Paz provisional con Europa

Este jueves vencía el plazo legal para que finalizara el periodo de gracia concedido al Reino Unido en los controles aduaneros de Irlanda del Norte. Hasta ahora, Londres había relajado unilateralmente las nuevas obligaciones que le imponía el Brexit -en concreto, el Protocolo de Irlanda del Norte-, para evitar un mayor caos fronterizo. A la vez, el Gobierno de Johnson proseguía su guerra con Bruselas. Fue precisamente Truss, en su calidad de ministra de Exteriores, la que impulsó una ley doméstica -todavía en trámite parlamentario- que modificaba unilateralmente los puntos fundamentales del protocolo, para irritación de la UE, que emprendió acciones legales de respuesta.
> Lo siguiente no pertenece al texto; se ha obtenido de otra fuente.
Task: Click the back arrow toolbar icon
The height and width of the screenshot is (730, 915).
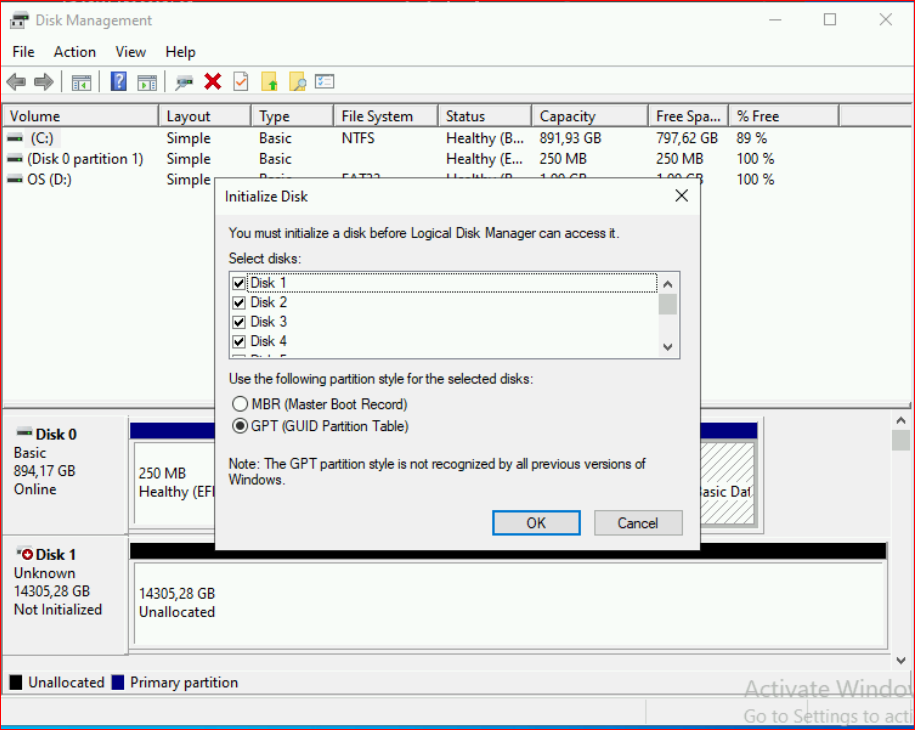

Finalmente, el luto y dolor por el fallecimiento de Isabel II ha traído consigo cierto espíritu de concordia. Londres ha enviado a Bruselas una carta en la que pide una ampliación del plazo del periodo de gracia. La UE no va a responder, pero eso, como sutileza diplomática, es un modo de no darse por enterada y dejar que todo siga igual, sin ir a peor. La retórica agresiva de Truss contra la Unión Europea, durante la campaña de las primarias, tenía que bajar en intensidad a la fuerza, una vez llegara la candidata al Gobierno. La buena voluntad del resto del mundo hacia el Reino Unido desplegada estos días, al parecer, ha sido aprovechada por una primera ministra consciente de que, en cuanto los restos de la monarca reposen definitivamente en la Capilla de San Jorge, en Windsor, comenzará una compleja batalla doméstica que requerirá toda su atención, y estos días de luto han sido perfectos para rebajar discretamente la intensidad de los frentes abiertos en el exterior.